Prefer SHA-256 or stronger for integrity checks, and `bcrypt`/`argon2` for password storage.

***

### Open redirect — `openRedirect`

Detects redirect calls that forward to a URL derived from user input without validation. An attacker can craft a link to your domain that immediately redirects to a phishing site.

Detected when a redirect call (e.g. `res.redirect(...)` in Express, `http.Redirect(...)` in Go) receives a value that came directly from a request parameter.

***

## Configuration

Security smells are enabled by default. Disable the entire group:

```json theme={null}
{
  "enableSecuritySmells": false
}
```

To suppress squiggles and Problems panel entries while keeping the sidebar findings and scoring:

```json theme={null}
{
  "enableInlineDiagnostics": true,
  "inlineDiagnostics": {
    "securitySmells": false
  }
}
```

## Scoring

Each security smell type has its own configurable weight under `healthScoreWeights` (Pro). Defaults:

| Pattern             | Weight key                | Default deduction |
| ------------------- | ------------------------- | ----------------- |
| eval() / exec()     | `evalUsage`               | −8 each           |
| SQL concatenation   | `sqlConcatenation`        | −8 each           |
| Insecure RNG        | `insecureRandom`          | −5 each           |
| ReDoS regex         | `unsafeRegex`             | −5 each           |
| Hardcoded localhost | `hardcodedLocalhost`      | −3 each           |
| TLS disabled        | `disabledTlsVerification` | −7 each           |
| Debug flag          | `debugFlagsEnabled`       | −3 each           |
| Weak hashing        | `weakHashing`             | −5 each           |
| Open redirect       | `openRedirect`            | −7 each           |

Security smells count toward **Blockers** in the enforcement snapshot, not Warnings.

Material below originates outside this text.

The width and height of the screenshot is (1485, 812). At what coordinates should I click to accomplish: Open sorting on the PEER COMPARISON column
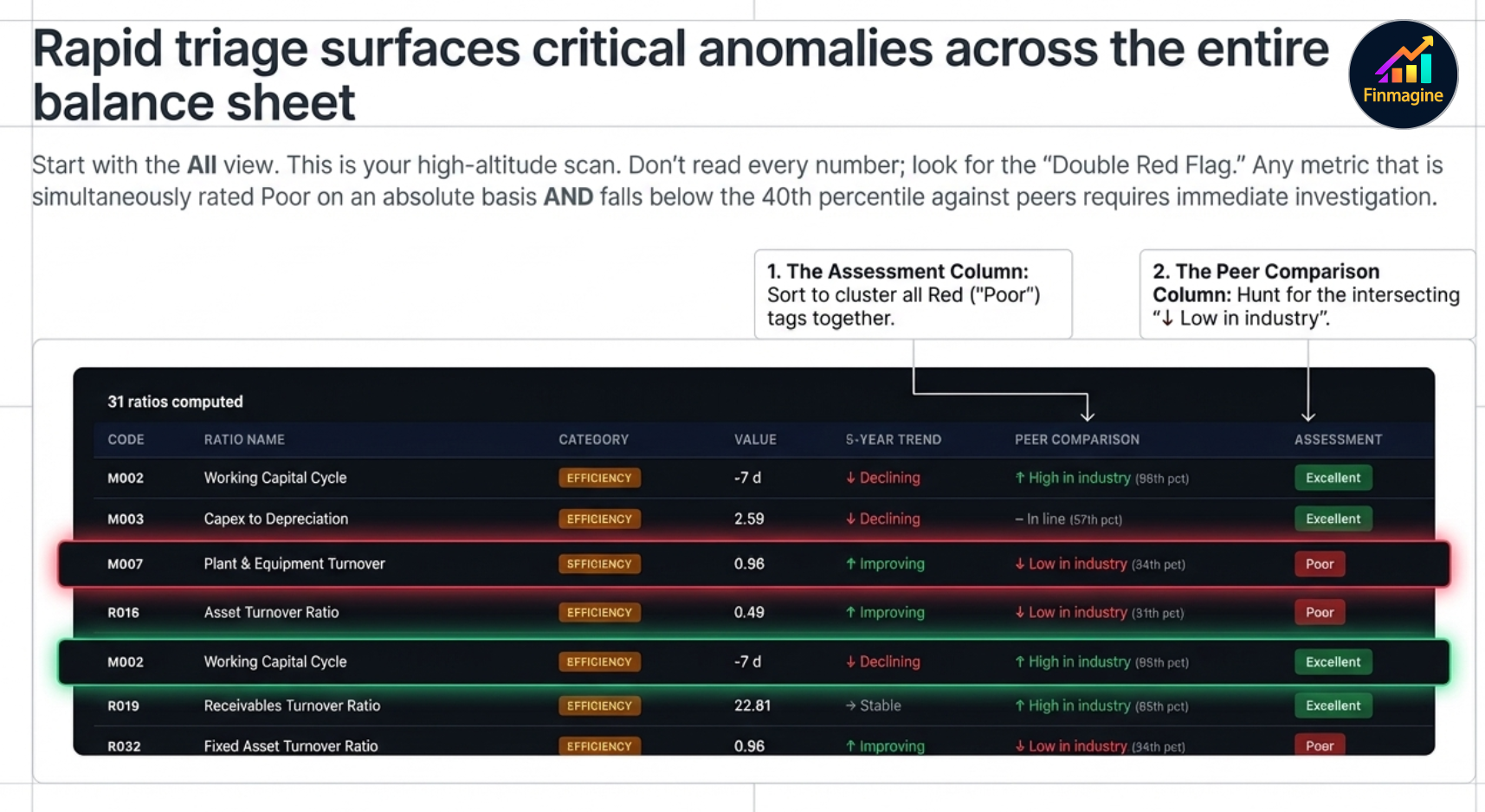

A file with any security smell is treated the same as a file with a leaked secret when evaluating gate readiness.

## Inline diagnostics

When `enableInlineDiagnostics` is on and `inlineDiagnostics.securitySmells` is `true` (the default), every security smell finding gets a Warning-severity squiggle directly in the editor and a Problems panel entry. Each entry includes the pattern name and a one-line explanation of the risk.

<Tip>
  Use `severityOverrides` to promote specific patterns to `error` severity if your team treats them as hard blockers rather than warnings. For example, to treat SQL injection as an error: `"severityOverrides": { "security-sqlConcatenation": "error" }`.